Because the OnlineLogisticRegression class expects to get integer class IDs for the target variable during training, you’ll also need a dictionary to convert the target variable (the newsgroup) to an integer, which is the newsGroups object.

Configuring the Learning Algorithm

You can configure the logistic regression learning algorithm as follows:

OnlineLogisticRegression learningAlgorithm =
    new OnlineLogisticRegression(
          20, FEATURES, new L1())
        .alpha(1).stepOffset(1000)
        .decayExponent(0.9)
        .lambda(3.0e-5)
        .learningRate(20);

The learning algorithm constructor accepts arguments specifying the number of categories in the target variable, the size of the feature vectors, and a regularizer. In addition, there are a number of configuration methods in the learning algorithm. The alpha, decayExponent, and stepOffset methods specify the rate and way that the learning rate decreases. The lambda method specifies the amount of regularization, and the learningRate method specifies the initial learning rate.

In a production model, the learning algorithm would need to be run hundreds or thousands of times to find good values. Here, we used a few quick trials to find reasonable values for these values.

Accessing Data Files

Next, you need a list of all of the training data files, as follows:

List<File> files = new ArrayList<File>();
for (File newsgroup : base.listFiles()) {
  newsGroups.intern(newsgroup.getName());
  files.addAll(Arrays.asList(newsgroup.listFiles()));
}

Collections.shuffle(files);
System.out.printf("%d training files
", files.size());

This code puts all of the newsgroups’ names into the dictionary. Predefining the contents of the dictionary like this ensures that the entries in the dictionary are in a stable and recognizable order. This helps when comparing results from one training run to another.

Preparing to Tokenize the Data

Most of the data in these files is textual, so you can use Lucene to tokenize it. Using Lucene is better than simply splitting on whitespace and punctuation because you can use Lucene’s StandardAnalyzer class, which treats special tokens like email addresses correctly.
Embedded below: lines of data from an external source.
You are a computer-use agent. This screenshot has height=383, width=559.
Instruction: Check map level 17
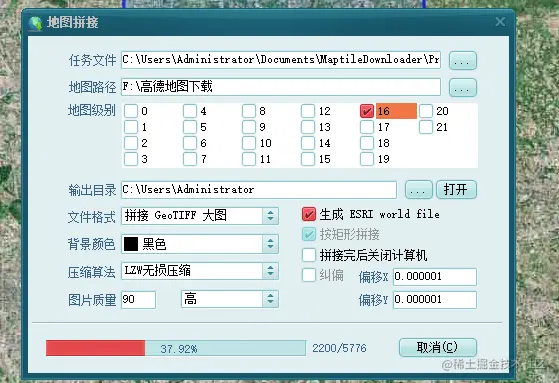(367, 127)
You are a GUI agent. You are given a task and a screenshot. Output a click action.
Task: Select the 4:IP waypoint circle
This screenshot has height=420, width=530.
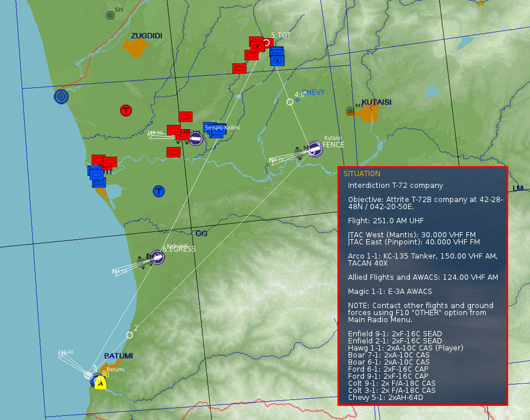point(290,102)
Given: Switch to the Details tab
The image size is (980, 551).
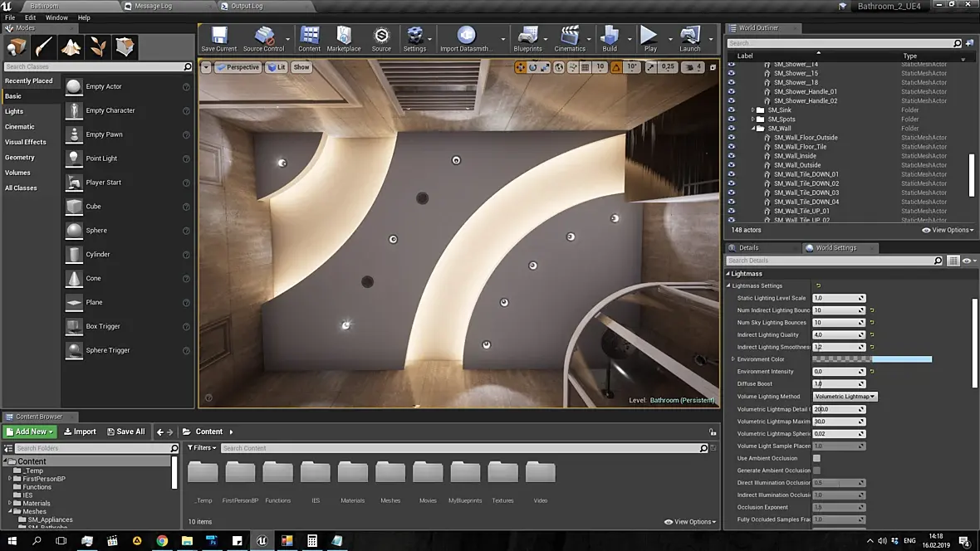Looking at the screenshot, I should 748,247.
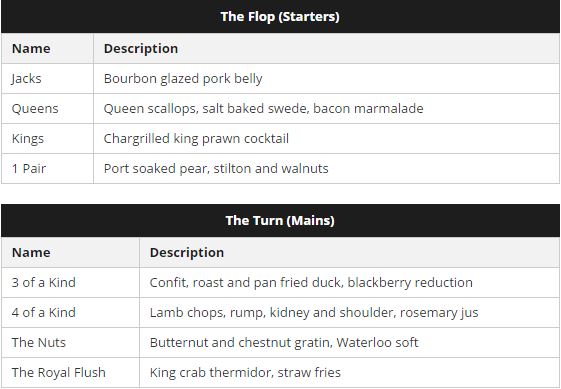The width and height of the screenshot is (561, 389).
Task: Click Chargrilled king prawn cocktail text
Action: click(x=196, y=139)
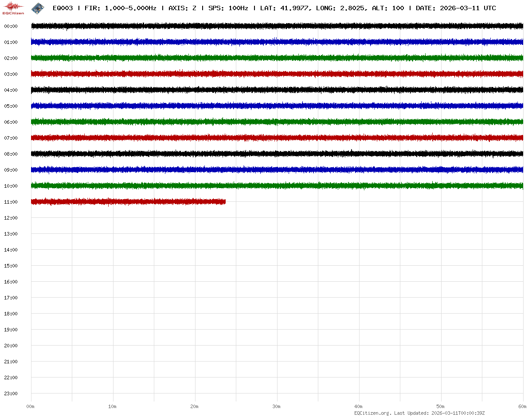The height and width of the screenshot is (417, 532).
Task: Click the 23:00 hour label
Action: [x=11, y=393]
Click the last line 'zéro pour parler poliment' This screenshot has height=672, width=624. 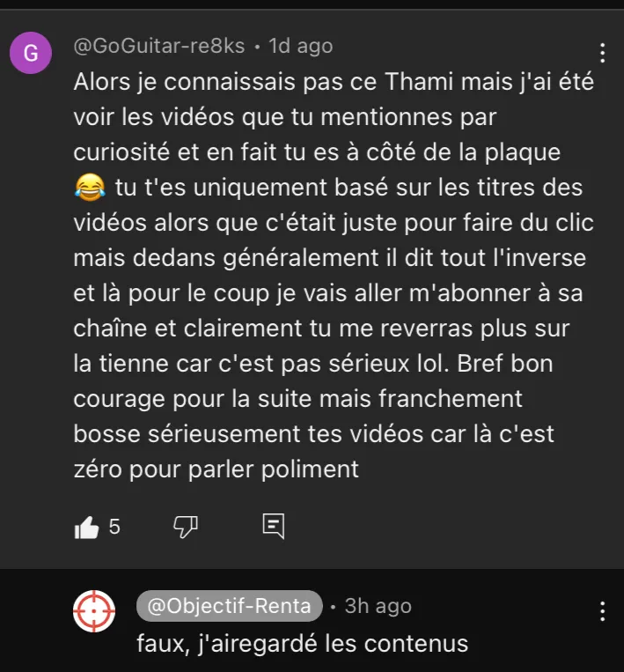click(216, 469)
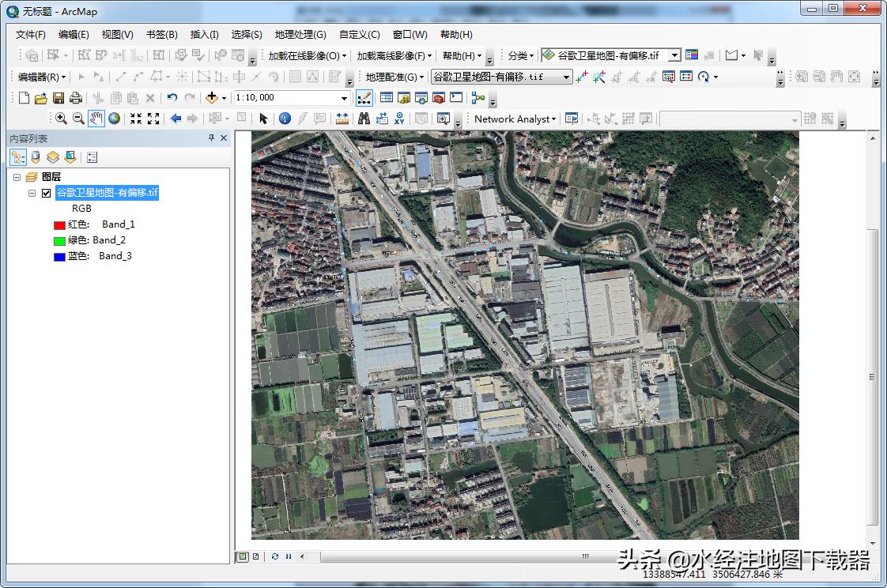The height and width of the screenshot is (588, 887).
Task: Switch to List By Drawing Order view
Action: tap(17, 157)
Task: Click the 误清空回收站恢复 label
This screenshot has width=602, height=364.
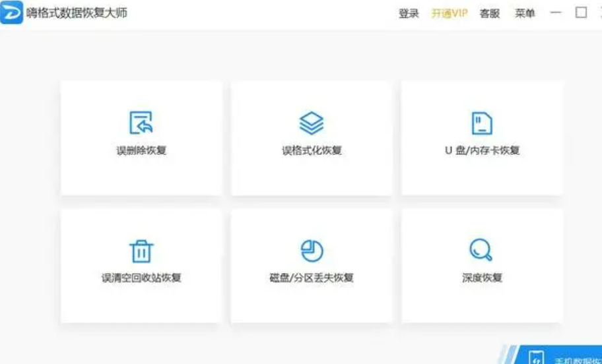Action: point(141,278)
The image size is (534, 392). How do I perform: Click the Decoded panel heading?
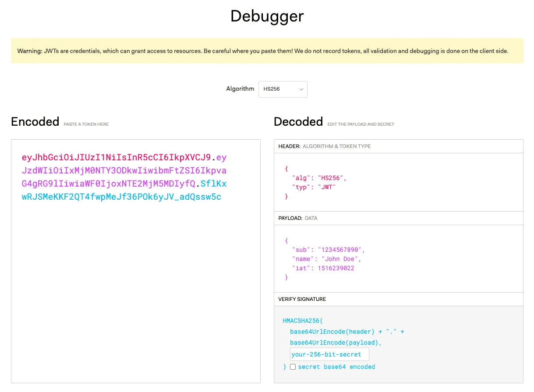pyautogui.click(x=298, y=122)
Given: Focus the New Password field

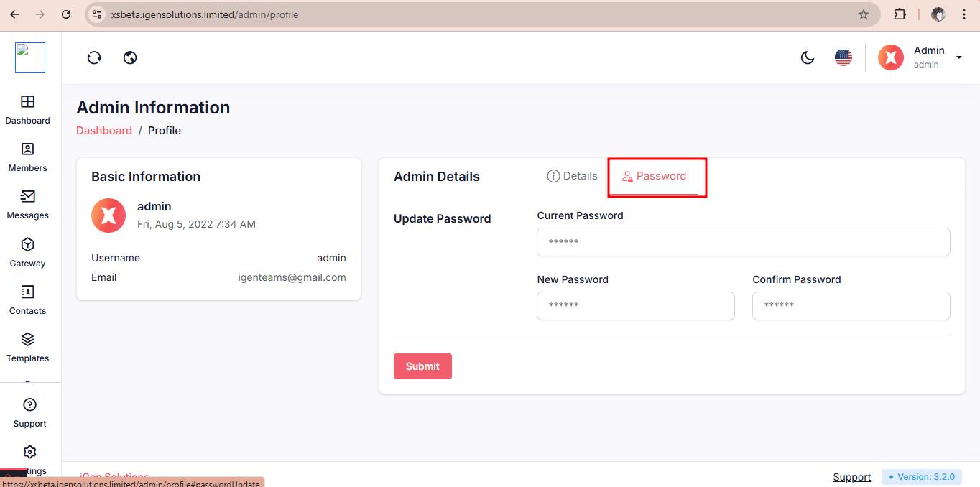Looking at the screenshot, I should coord(635,306).
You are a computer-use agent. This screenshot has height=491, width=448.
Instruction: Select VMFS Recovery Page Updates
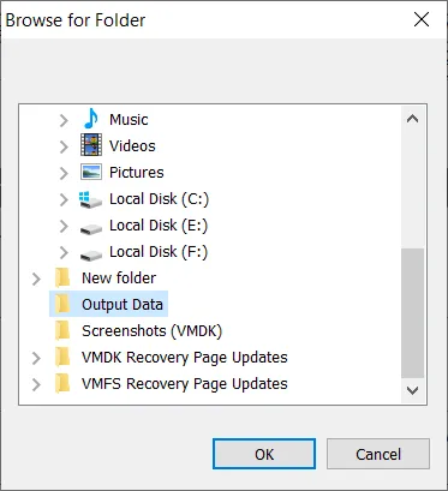click(x=183, y=383)
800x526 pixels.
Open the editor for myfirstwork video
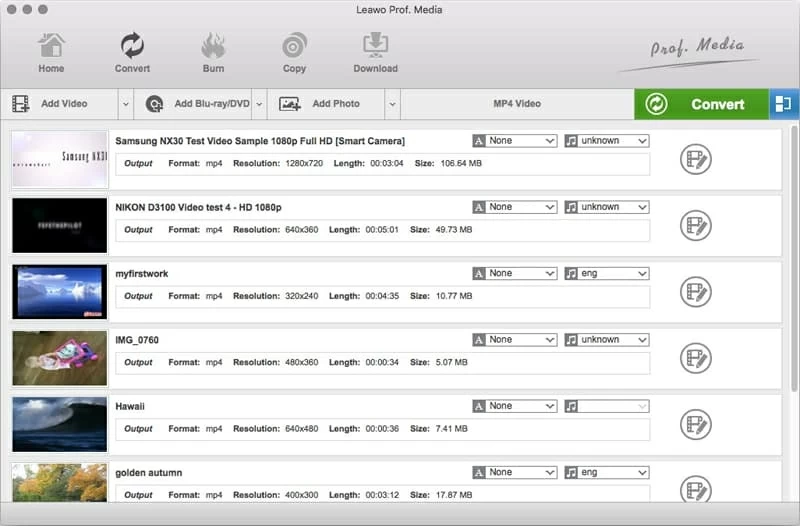[695, 292]
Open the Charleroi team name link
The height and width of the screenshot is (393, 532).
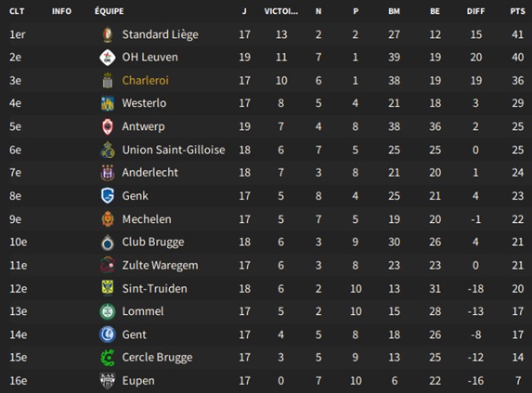click(x=145, y=81)
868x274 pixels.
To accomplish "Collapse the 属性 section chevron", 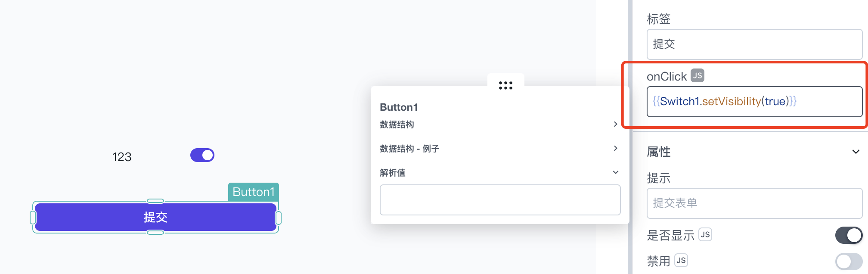I will (856, 152).
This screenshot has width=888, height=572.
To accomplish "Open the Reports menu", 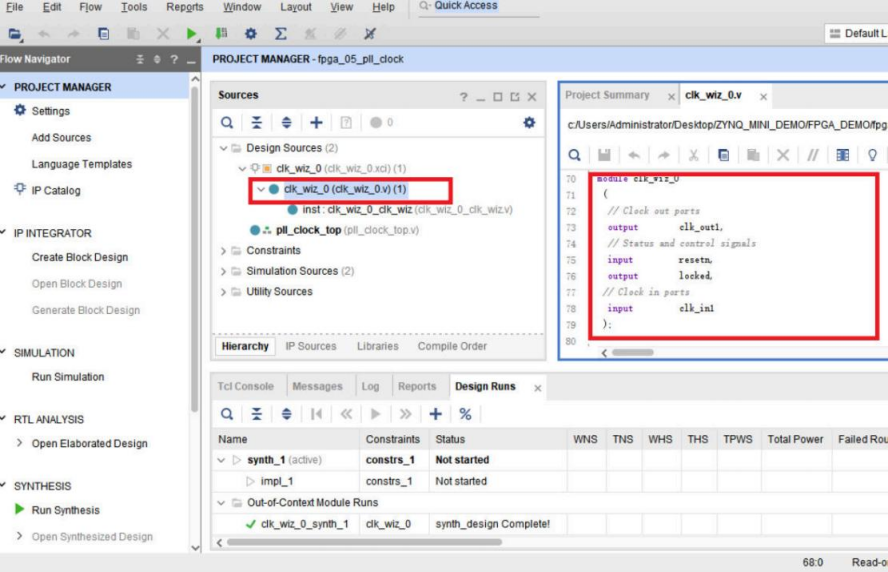I will (x=184, y=7).
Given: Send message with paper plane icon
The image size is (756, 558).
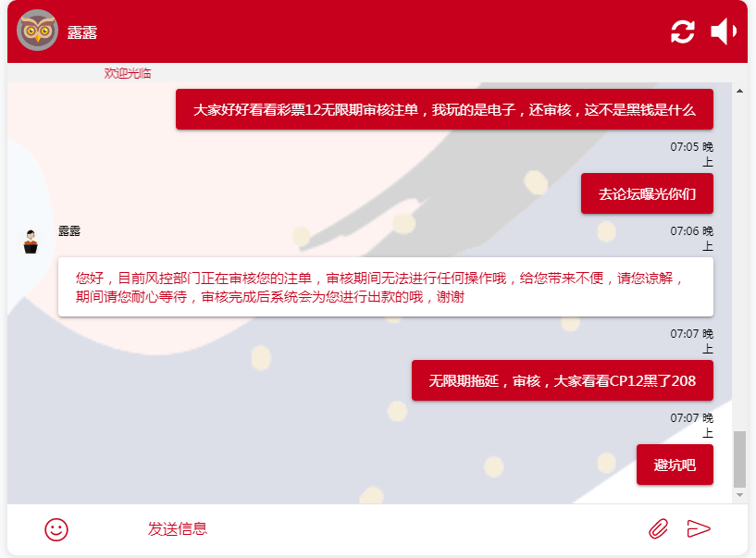Looking at the screenshot, I should (x=699, y=528).
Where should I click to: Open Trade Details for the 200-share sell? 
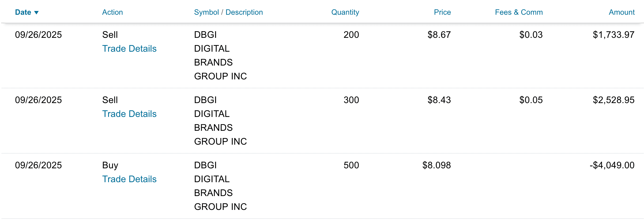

You’ll also need several variables to accumulate averages for progress output such as average log likelihood, percent correct, document line count, and the number of documents processed:

double averageLL = 0.0;
double averageCorrect = 0.0;
double averageLineCount = 0.0;
int k = 0;
double step = 0.0;
int[] bumps = new int[]{1, 2, 5};
double lineCount;

These variables will allow you to measure the progress and performance of the learning algorithm.

Reading and Tokenizing the Data

You’re ready to process the data. You’ll make only one pass through it because the online logistic regression algorithm learns quickly. Making only a single pass also facilitates progress evaluation, because each document can be tested against the current state classifier before it’s used as training data.

To do the actual learning, documents are processed in a random order so that examples from different groups are mixed together. Presenting training data in a random order helps the OnlineLogisticRegression algorithm converge to a solution more quickly. You can do this as follows.

Listing 14.2. Parsing the data

The filename can be used to tell which newsgroup each document belongs to . There is a header line that gives the number of lines, which can be encoded as a feature . Then, in parsing header lines and the body of the document , you need to count the words that you find. You can use a multi-set from the Google Guava library to do this counting. At least one of the documents has a bogus line count, and in that case it is reasonable to set the line count to the overall average to be defensive.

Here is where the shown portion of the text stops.